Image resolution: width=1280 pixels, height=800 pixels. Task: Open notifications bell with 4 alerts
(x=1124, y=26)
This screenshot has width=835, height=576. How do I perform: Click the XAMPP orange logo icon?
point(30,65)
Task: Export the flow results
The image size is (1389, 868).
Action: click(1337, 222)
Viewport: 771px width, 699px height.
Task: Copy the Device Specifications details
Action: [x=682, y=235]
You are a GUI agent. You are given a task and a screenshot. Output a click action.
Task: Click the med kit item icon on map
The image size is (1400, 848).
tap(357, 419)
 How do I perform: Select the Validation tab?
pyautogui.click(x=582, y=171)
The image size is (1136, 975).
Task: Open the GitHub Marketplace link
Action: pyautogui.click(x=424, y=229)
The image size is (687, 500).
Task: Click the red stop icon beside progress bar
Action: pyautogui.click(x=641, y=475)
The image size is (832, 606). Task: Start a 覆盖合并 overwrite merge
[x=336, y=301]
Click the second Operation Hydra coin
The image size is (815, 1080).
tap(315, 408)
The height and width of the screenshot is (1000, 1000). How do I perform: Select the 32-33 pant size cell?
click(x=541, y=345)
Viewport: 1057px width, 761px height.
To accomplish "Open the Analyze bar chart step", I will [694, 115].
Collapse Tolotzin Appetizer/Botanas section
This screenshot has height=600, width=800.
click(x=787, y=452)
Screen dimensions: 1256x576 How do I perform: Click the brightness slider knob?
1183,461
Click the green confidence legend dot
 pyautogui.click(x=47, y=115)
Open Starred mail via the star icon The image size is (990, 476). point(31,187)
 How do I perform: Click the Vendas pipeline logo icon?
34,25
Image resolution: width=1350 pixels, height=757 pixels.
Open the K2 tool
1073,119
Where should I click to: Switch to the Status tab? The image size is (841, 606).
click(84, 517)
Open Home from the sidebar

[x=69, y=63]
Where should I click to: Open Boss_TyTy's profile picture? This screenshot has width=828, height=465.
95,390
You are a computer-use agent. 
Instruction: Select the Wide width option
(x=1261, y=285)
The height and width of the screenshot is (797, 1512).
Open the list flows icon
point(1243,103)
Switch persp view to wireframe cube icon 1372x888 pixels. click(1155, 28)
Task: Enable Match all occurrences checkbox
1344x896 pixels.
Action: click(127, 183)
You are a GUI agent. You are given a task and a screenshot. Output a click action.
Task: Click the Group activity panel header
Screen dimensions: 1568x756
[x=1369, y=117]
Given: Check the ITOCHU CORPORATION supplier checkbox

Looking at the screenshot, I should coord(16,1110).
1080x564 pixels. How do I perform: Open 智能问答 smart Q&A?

____

▶ **What you will do**
Copy every one of the rows above word for word, keeping the same line breaks and order.

▶ **Complete answer**
Image resolution: width=1280 pixels, height=800 pixels. Task: Open notifications bell with 4 alerts
(x=1124, y=26)
This screenshot has width=835, height=576. How do I perform: Click the XAMPP orange logo icon?
point(30,65)
Task: Export the flow results
The image size is (1389, 868).
Action: click(1337, 222)
Viewport: 771px width, 699px height.
Task: Copy the Device Specifications details
Action: [x=682, y=235]
You are a GUI agent. You are given a task and a screenshot. Output a click action.
Task: Click the med kit item icon on map
The image size is (1400, 848).
tap(357, 419)
 How do I perform: Select the Validation tab?
pyautogui.click(x=582, y=171)
The image size is (1136, 975).
Task: Open the GitHub Marketplace link
Action: pyautogui.click(x=424, y=229)
The image size is (687, 500).
Task: Click the red stop icon beside progress bar
Action: pyautogui.click(x=641, y=475)
The image size is (832, 606). Task: Start a 覆盖合并 overwrite merge
[x=336, y=301]
Click the second Operation Hydra coin
The image size is (815, 1080).
tap(315, 408)
The height and width of the screenshot is (1000, 1000). How do I perform: Select the 32-33 pant size cell?
click(x=541, y=345)
Viewport: 1057px width, 761px height.
To accomplish "Open the Analyze bar chart step", I will [694, 115].
Collapse Tolotzin Appetizer/Botanas section
This screenshot has height=600, width=800.
click(x=787, y=452)
Screen dimensions: 1256x576 How do I perform: Click the brightness slider knob?
1183,461
Click the green confidence legend dot
 pyautogui.click(x=47, y=115)
Open Starred mail via the star icon The image size is (990, 476). point(31,187)
 How do I perform: Click the Vendas pipeline logo icon?
34,25
Image resolution: width=1350 pixels, height=757 pixels.
Open the K2 tool
1073,119
Where should I click to: Switch to the Status tab? The image size is (841, 606).
click(84, 517)
Open Home from the sidebar

[x=69, y=63]
Where should I click to: Open Boss_TyTy's profile picture? This screenshot has width=828, height=465.
95,390
You are a computer-use agent. 
Instruction: Select the Wide width option
(x=1261, y=285)
The height and width of the screenshot is (797, 1512).
Open the list flows icon
point(1243,103)
Switch persp view to wireframe cube icon 1372x888 pixels. click(1155, 28)
Task: Enable Match all occurrences checkbox
1344x896 pixels.
Action: click(127, 183)
You are a GUI agent. You are given a task and a screenshot. Output a click action.
Task: Click the Group activity panel header
Screen dimensions: 1568x756
[x=1369, y=117]
Given: Check the ITOCHU CORPORATION supplier checkbox

Looking at the screenshot, I should coord(16,1110).
1080x564 pixels. How do I perform: Open 智能问答 smart Q&A?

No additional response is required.